For seven music technology startups working in Nashville this year, last Monday marked a big day: Pitch Day. That’s when their founders and CEOs courted investors with snazzy slideshows and pithy presentations.
They pitched ideas like customizing sheet music; selling concert merchandise online; streaming songs alongside user-submitted photos.
These companies recently completed an accelerator program called Project Music, run out of Nashville’s Entrepreneur Center. And while it can be difficult for any startup in the marketplace to find funding, these companies face an extra challenge: Many investors are still skittish about risking money in the music technology business.
On one side,
tech investors who are willing to risk money on other kinds of startups often don’t want to mess with the volatile music industry.
“It’s constantly changing,” says Heather McBee, who oversees Project Music. “The licensing, the rights, are very, very complicated, and that scares some investors away.”
But on the other side,
the traditional music industry hasn’t been investing much in outside tech startups.

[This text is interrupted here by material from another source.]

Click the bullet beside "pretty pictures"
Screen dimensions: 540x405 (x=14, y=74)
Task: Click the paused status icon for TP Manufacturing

“In general, music companies have been reticent to invest in smaller technology plays because they’ve been trying to do it themselves,”
says Joe
Galante
, a former chairman of Sony Music Nashville and co-founder of Project Music.
So that leaves some entrepreneurs feeling stuck in the middle.
Erik Mendelson is CEO of a startup called RecordGram,
a platform where music producers upload their leftover beats for amateur artists to use at a low price. He says getting investment in
music technology is difficult even in San Francisco or New York. But
it seems especially hard in Nashville.
“Even though this is Music City, a lot of the investment is primarily going to health care,” he says.
Indeed, there are at least a dozen investment firms with offices in Nashville that work specifically with health care startups. Music investment comes on a much smaller scale, Galante says.
“It’s a music town for people to enjoy and consume, not from an investment standpoint yet.”
Galante
is trying to change that — one of the reasons he helped found the Project Music accelerator.
The music tech industry is just young, he says. It needs more breakout stars before people are willing to risk money. And he wants to make sure those stars come out of Nashville.